Application of molecular techniques in assessing alachlor transformation in aquatic mesocosms

The transformation of alachlor in aquatic systems was examined in a series of outdoor mesocosm (11.3-m3) and microcosm (250-mL) experiments. In addition to using conventional microbiological analyses, small subunit (ssu) rRNA levels were quantified using domain-level oligonucleotide probes to assess microbial community conditions. Water column alachlor levels and other parameters including total phosphorus, total nitrogen, pH, dissolved oxygen, chlorophyll a, and total and dissolved organic carbon were also monitored over time.; The first experiment assessed four nutrient-based treatments (ranging from oligotrophic to hypereutrophic conditions) to assess alachlor transformation rate as a function of aquatic fertility conditions.

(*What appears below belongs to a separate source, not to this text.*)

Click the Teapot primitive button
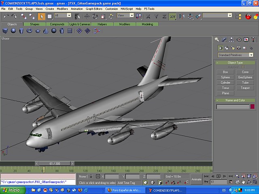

The second study assessed the effects of different light treatments (full exposure, partial exposure, or very limited exposure to sunlight) on alachlor transformation. It was generally found that alachlor transformation rate correlated with the levels of eubacterial and universal microbial ssu-rRNA activity. The active biotransformation of alachlor was verified in a smaller-scaled microcosm study where selective biological inhibitors (cycloheximide and/or antibacterial agents) were used to reduce domain-level activities; microbial activities and rates of alachlor transformation were significantly reduced when microbial inhibitors were present.; Ultimately, it was found that the ssu-rRNA data corresponded well with direct microscopic determinations of biomass. However, it was discovered that the conventional 16S-gene probes designed to detect eubacterial ssu rRNA also appeared to bind to ssu rRNA from algal communities. This was verified in an experiment that showed that non-specific binding occurred to ssu rRNA from pure algal cultures. This interference, which might pose a problem in assessing the ecology of aquatic systems using molecular techniques, can be overcome with an additional probe to the 785 region of ssu rRNA with sequences that selectively hybridize to the rRNA from cyanobacteria and plastids.